Toasting Mary: Giving Credit Where Credit Is Due

Mary Albl on the job covering a cross country meet at Wickham Park in East Hartford (Photo by John Nash)

Mary Albl, left, on the job covering a cross country meet at Wickham Park in East Hartford (Photo by John Nash)

Mary Albl is the future of our chosen profession and I sure hope the journalism industry lasts long enough so people can read her words and appreciate her ability, not to mention everything else she brings to the world of covering local high school sports and beyond.

And the reason I post this today is simple.

This is the tale of two stories. Mine and her’s. Literally.

Our subject was Hannah DeBalsi, one of the best high school distance runners in the country. As a freshman at Staples High School, DeBalsi burst onto the scene as a pretty good distance runner.

By the time her sophomore year ended, she had emerged as one of the greatest runners this country has ever seen for her age group.

DeBalsi’s out-of-nowhere story was one of those tales that deserved to be told and Mary and I, working for different “competing” news outlets, have been there to cover Hannah’s success pretty much every step of the way.

In October of 2013, I wrote a feature story on Hannah — The headline was “Holy Hannah” and you can read it by clicking here — and I was pretty pleased with the way it turned out.
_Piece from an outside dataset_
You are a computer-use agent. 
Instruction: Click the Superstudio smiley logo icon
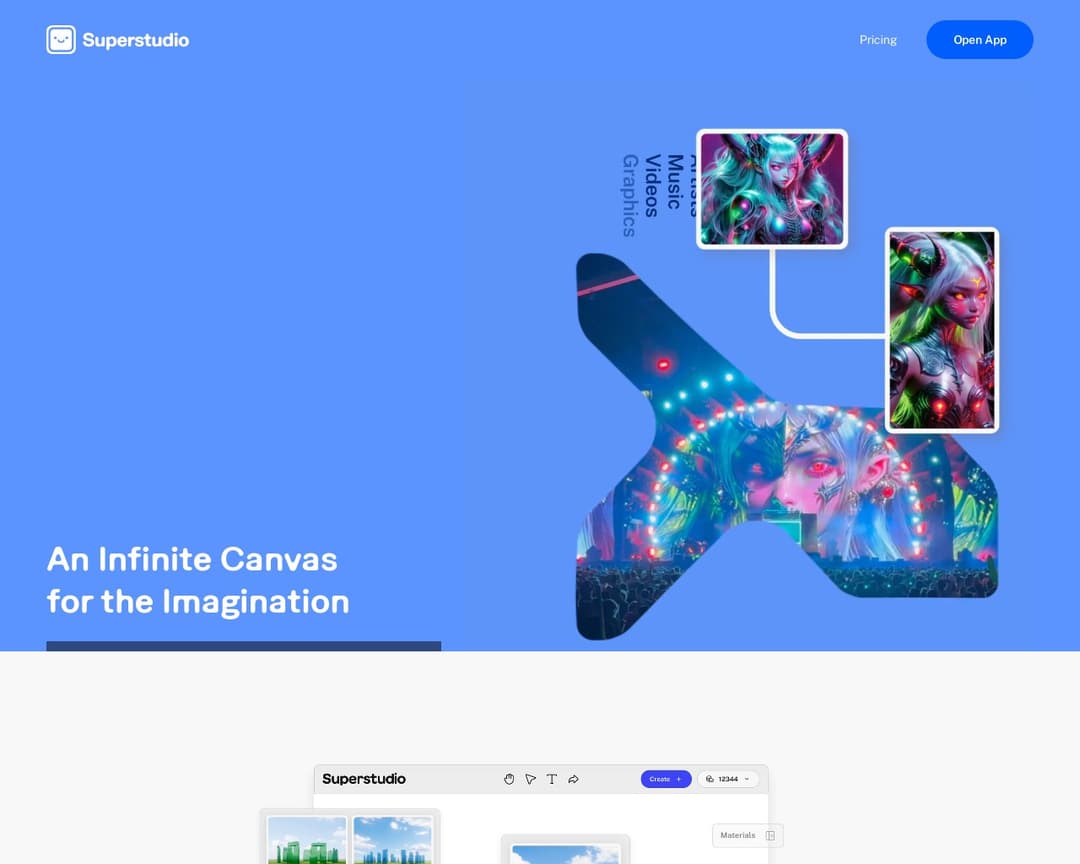(61, 40)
It captured the mood Hannah’s emergence had brought to the state’s cross country and track and field scene and once it was written and put to bed it was one of those stories where I patted myself on the back (nobody else in this business does, it seems) and I moved on to the next story that needed to be told.
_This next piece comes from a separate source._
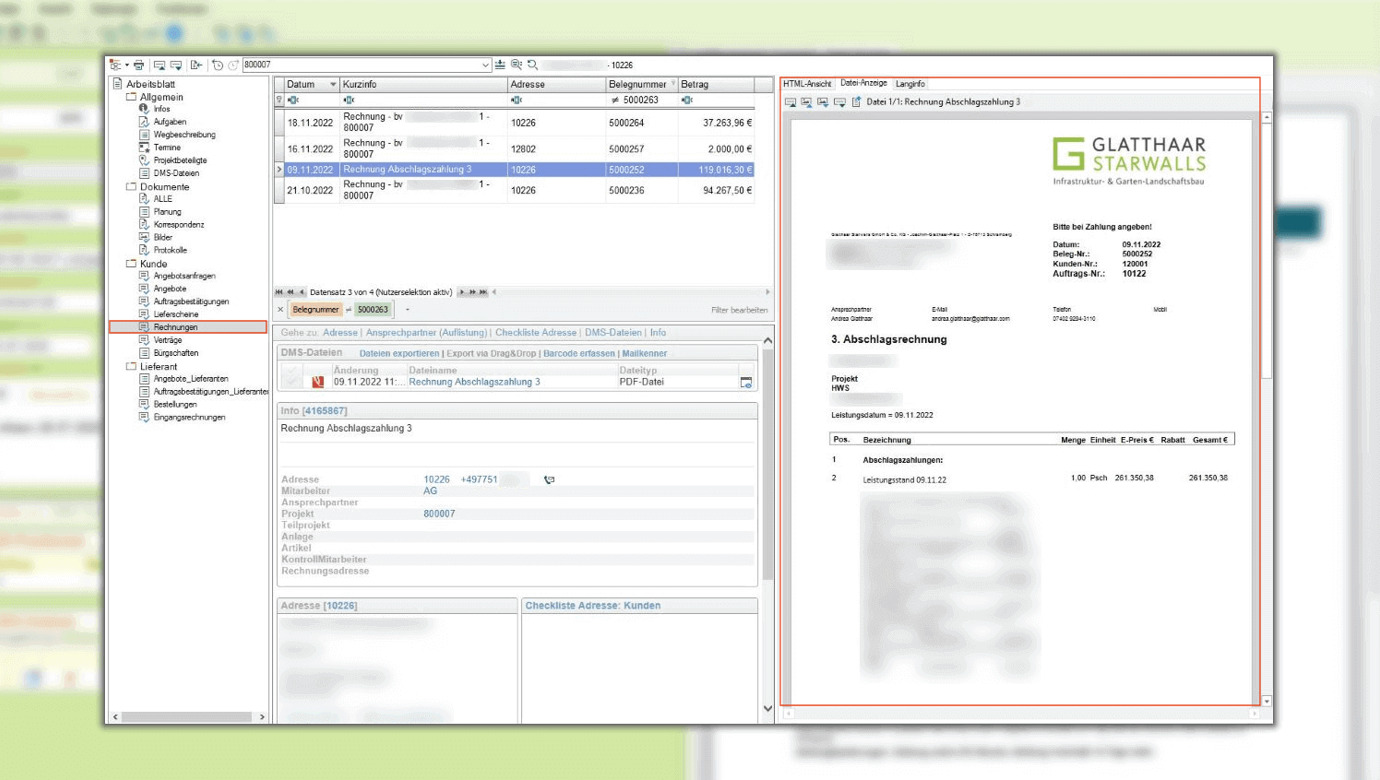
Task: Click the red PDF icon in the DMS-Dateien row
Action: pyautogui.click(x=319, y=382)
Almost one year later, Mary — a writer for the Digital First Media Group, which publishes a bevy of papers and websites just north of where my paper is located — penned her own feature story on Hannah, who was entering her junior season.

You can read Mary’s story by clicking here and I urge you to do so because her story blew my story out of the water. If we were both track runners, taking on a 3,200-meter run (which, I add, is Hannah’s on-track specialty), Mary would have lapped me and then some.

It was one of the finest pieces of journalism I’ve read since relocating to Connecticut eight years ago. What Mary did was capture the true essence of Hannah DeBalsi and the kind of kid she is both on the track and off it. It was great writing, great reporting and great packaging via the website.

Today, I learned that Mary won first place for her feature story on Hannah in the Connecticut SPJ Excellence Awards.

It is such a deserved honor and I wanted to publicly congratulate Mary on the award.

Mary — who hails from Boise, Idaho — is often teased about her love of covering the sport of track and field, but she’s the best at giving a lot of athletes the credit they don’t get but fully deserve; at least compared to the traditional ball-playing athletes who suit up in shoulder pads on Friday nights, or drive through a winter’s night to make it rain 3-point shots, or those who have having the ability to hit a round ball with a round bat.

She is an outstanding writer who recognizes the stories that come out track and field are just as compelling as those that come from everywhere else and she carries that baton proudly.

As a 30-year veteran of covering high school sports, I’m proud to share the sidelines with somebody like Mary Albl — and if this newspaper business somehow survives for the long haul, then I know it’s in very capable hands with writers like her devoted to the job of telling great stories.

Congratulations, Mary. Job well done.